(Saved entries)
%%

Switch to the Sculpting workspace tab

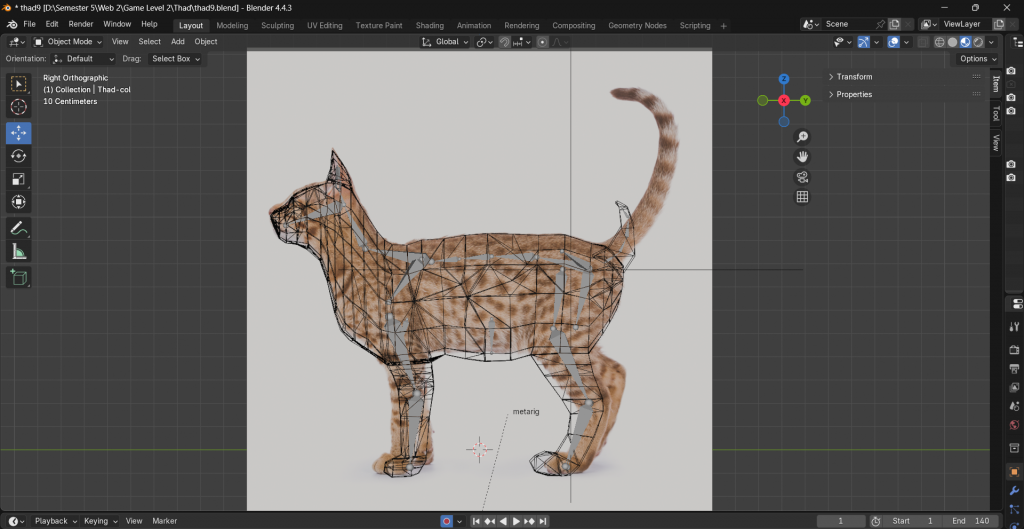click(277, 25)
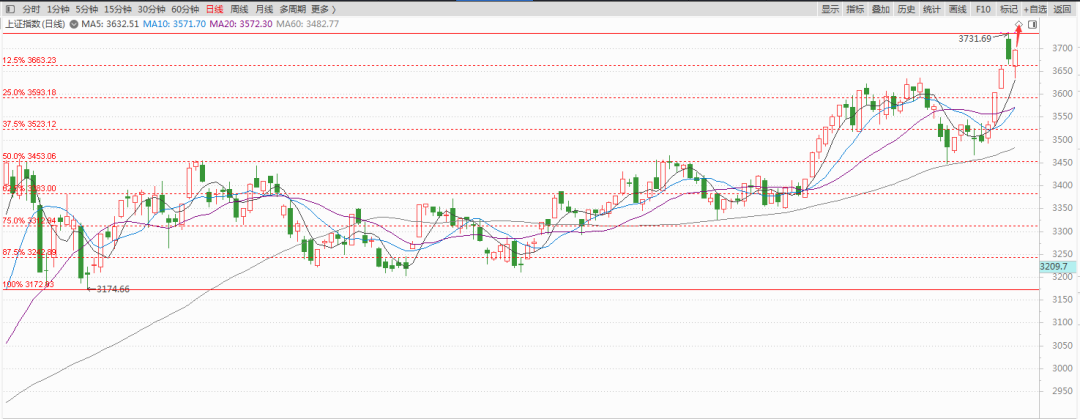Open the 指标 indicators dropdown
This screenshot has width=1080, height=419.
point(855,9)
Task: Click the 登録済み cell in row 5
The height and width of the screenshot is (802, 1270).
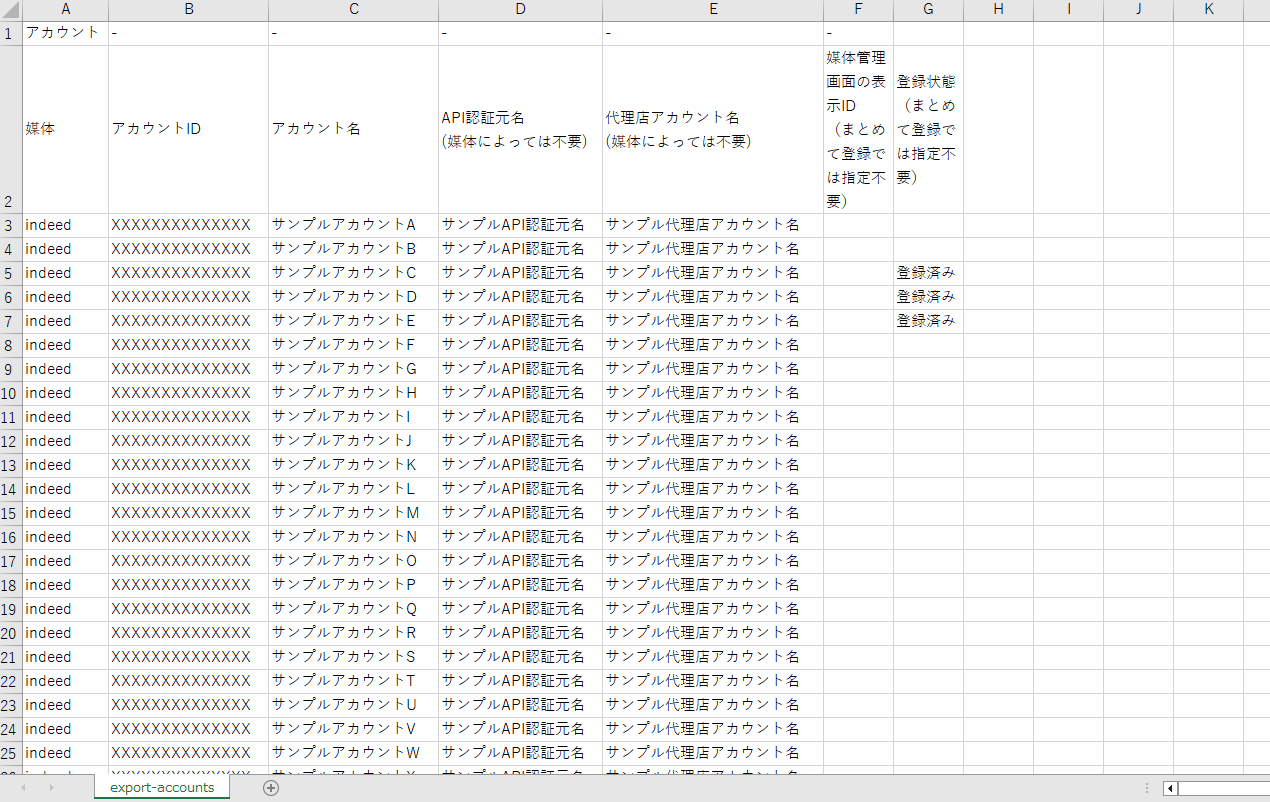Action: click(928, 273)
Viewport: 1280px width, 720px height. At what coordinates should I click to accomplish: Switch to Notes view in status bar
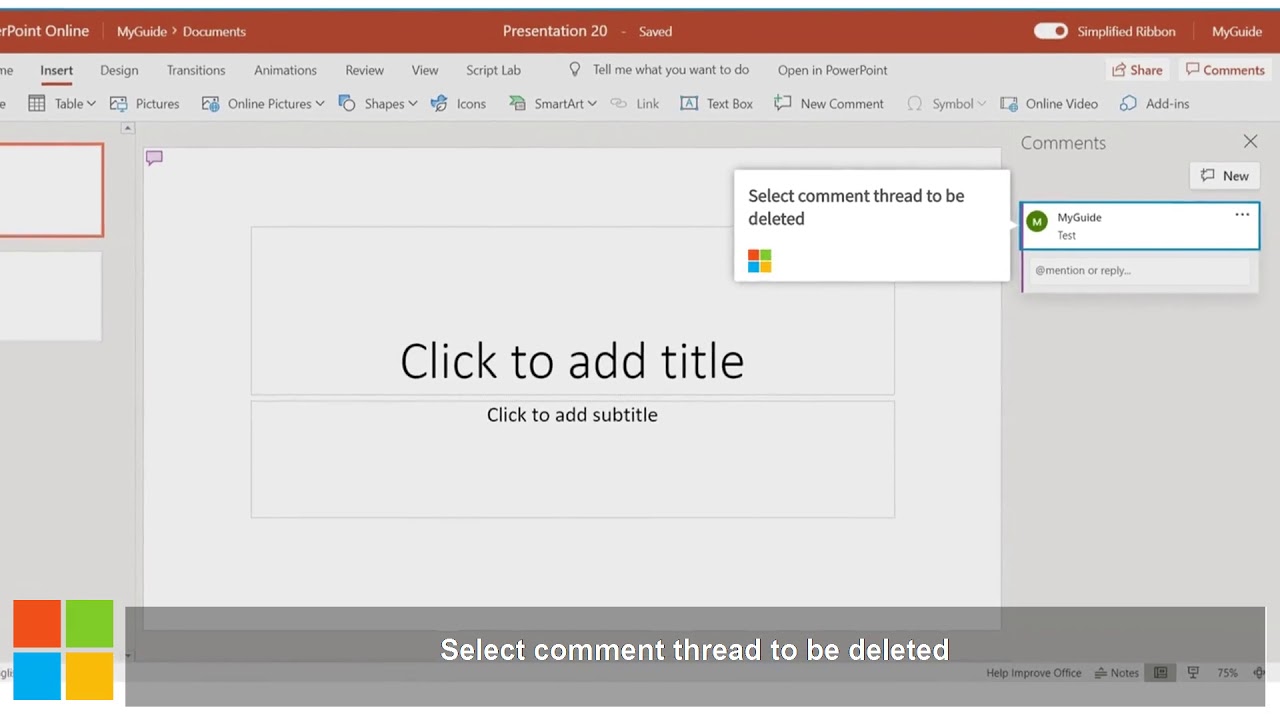pyautogui.click(x=1116, y=672)
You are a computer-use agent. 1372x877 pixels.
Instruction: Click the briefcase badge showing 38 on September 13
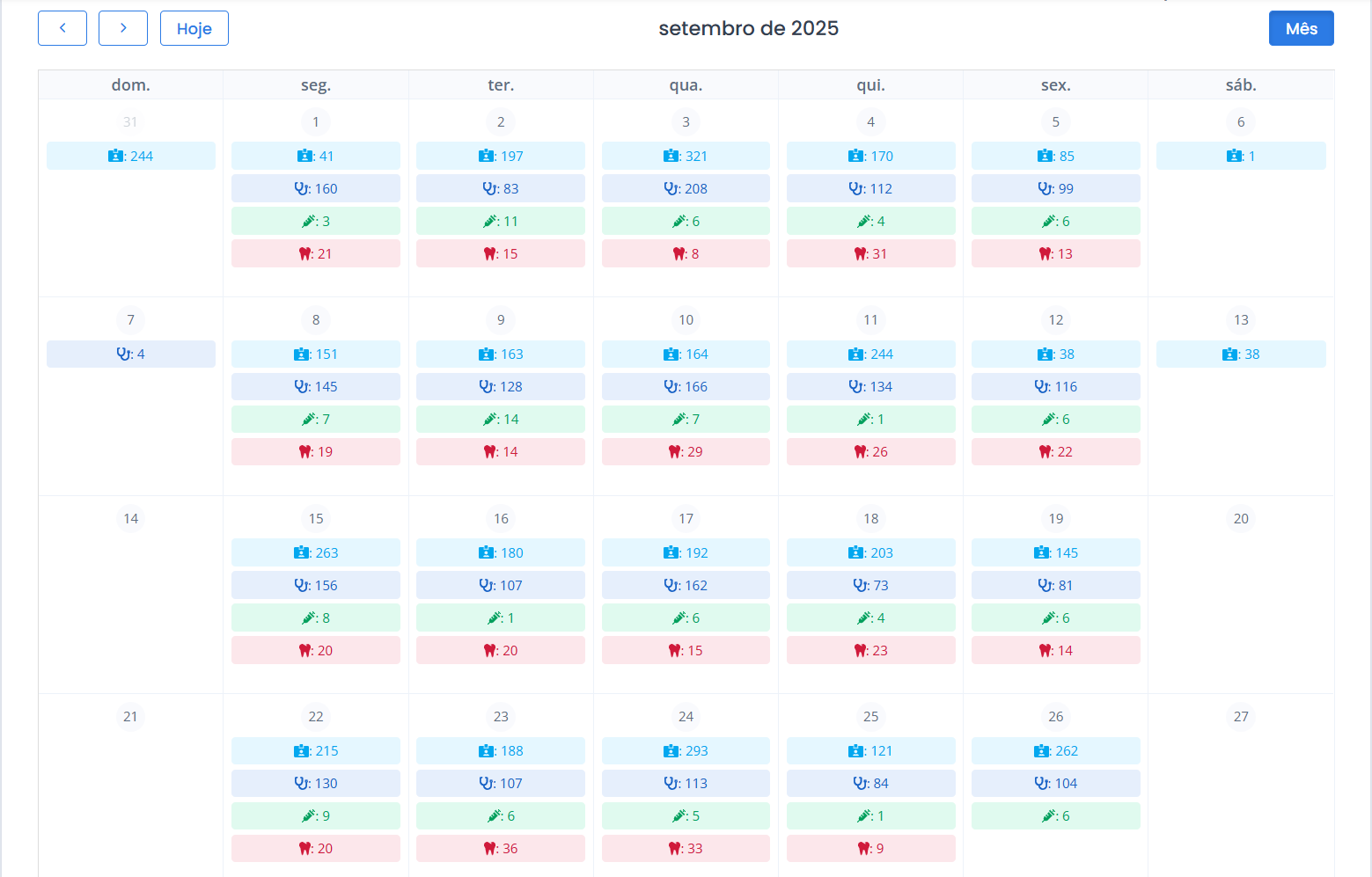coord(1241,354)
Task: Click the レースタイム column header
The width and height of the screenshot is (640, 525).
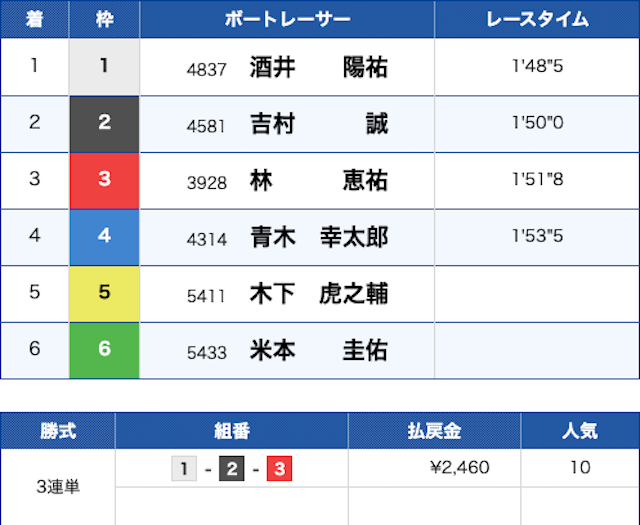Action: (x=536, y=19)
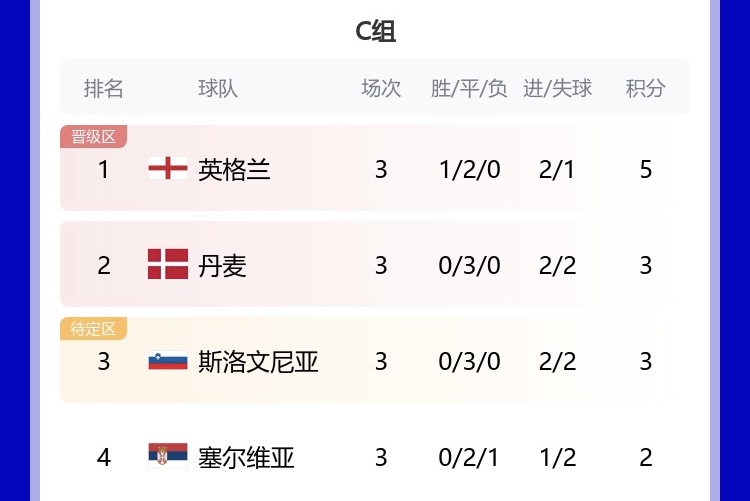The image size is (750, 501).
Task: Click the 球队 column header
Action: [x=218, y=88]
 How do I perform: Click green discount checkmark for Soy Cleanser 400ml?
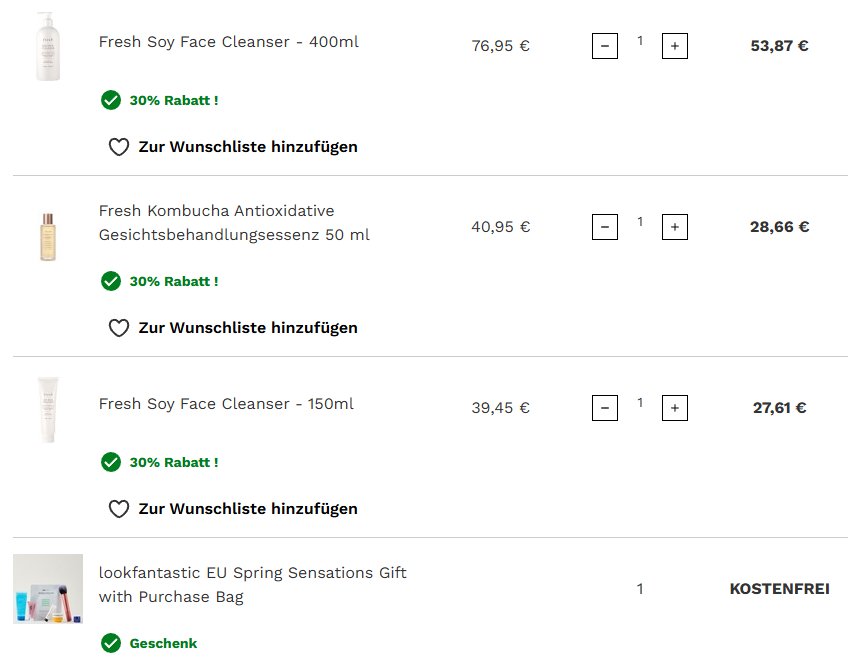(x=111, y=100)
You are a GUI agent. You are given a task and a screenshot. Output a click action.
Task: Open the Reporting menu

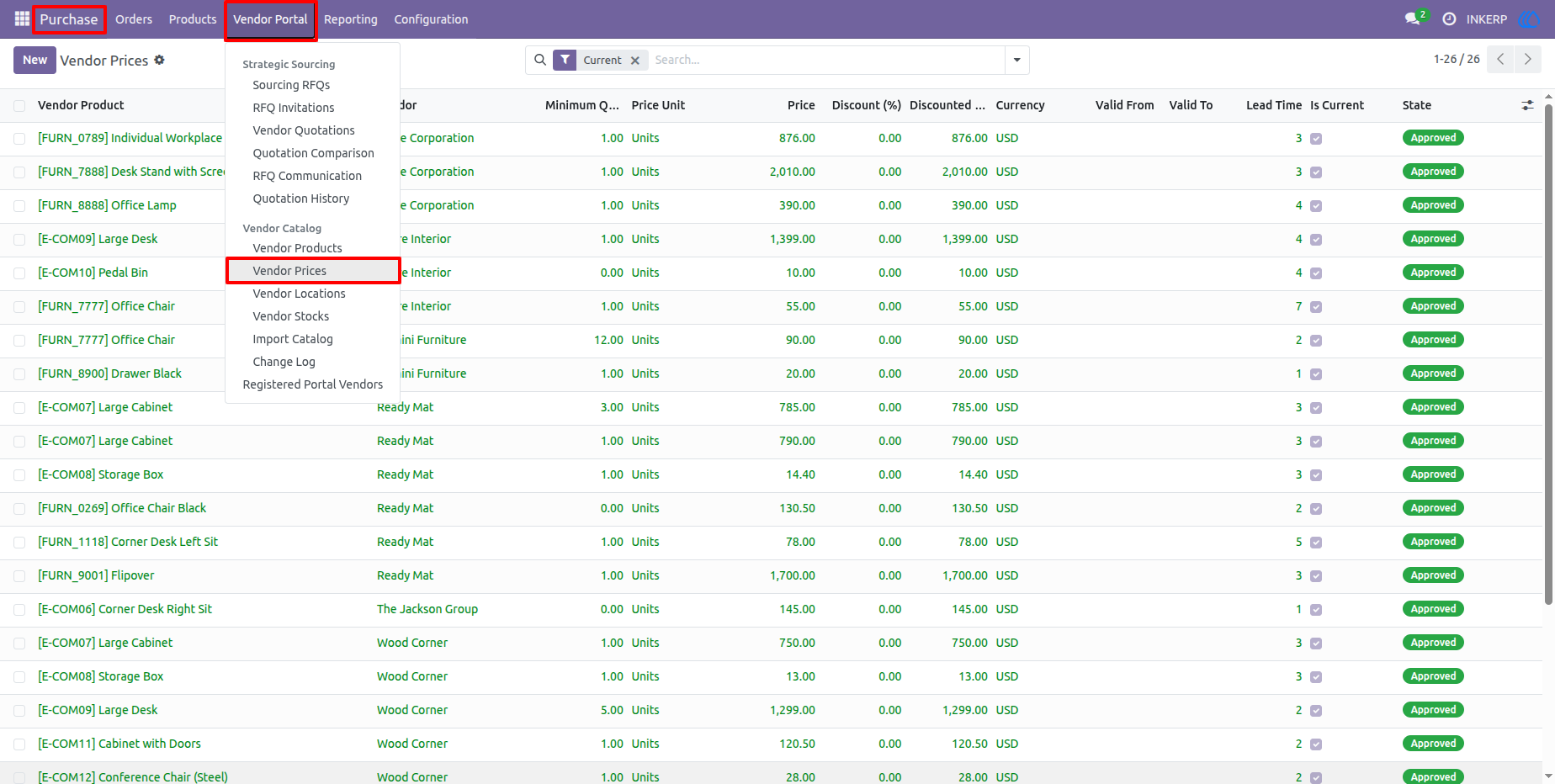coord(351,19)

%%

## [What the exercise asks]
Print all entries exactly; skip the pictures.

## [Result for this exercise]
Switch to the Sculpting workspace tab

click(277, 25)
Open the 指标 indicators dropdown
This screenshot has width=1080, height=419.
point(855,9)
Task: Click the 登録済み cell in row 5
The height and width of the screenshot is (802, 1270).
Action: click(928, 273)
Viewport: 1280px width, 720px height. At what coordinates should I click to accomplish: Switch to Notes view in status bar
pyautogui.click(x=1116, y=672)
You are a computer-use agent. 1372x877 pixels.
Instruction: Click the briefcase badge showing 38 on September 13
coord(1241,354)
Task: Click the レースタイム column header
The width and height of the screenshot is (640, 525).
Action: (x=536, y=19)
The image size is (750, 501).
Task: Click the 球队 column header
Action: [x=218, y=88]
 How do I perform: Click green discount checkmark for Soy Cleanser 400ml?
(x=111, y=100)
You are a GUI agent. You are given a task and a screenshot. Output a click action.
Task: Open the Reporting menu

coord(351,19)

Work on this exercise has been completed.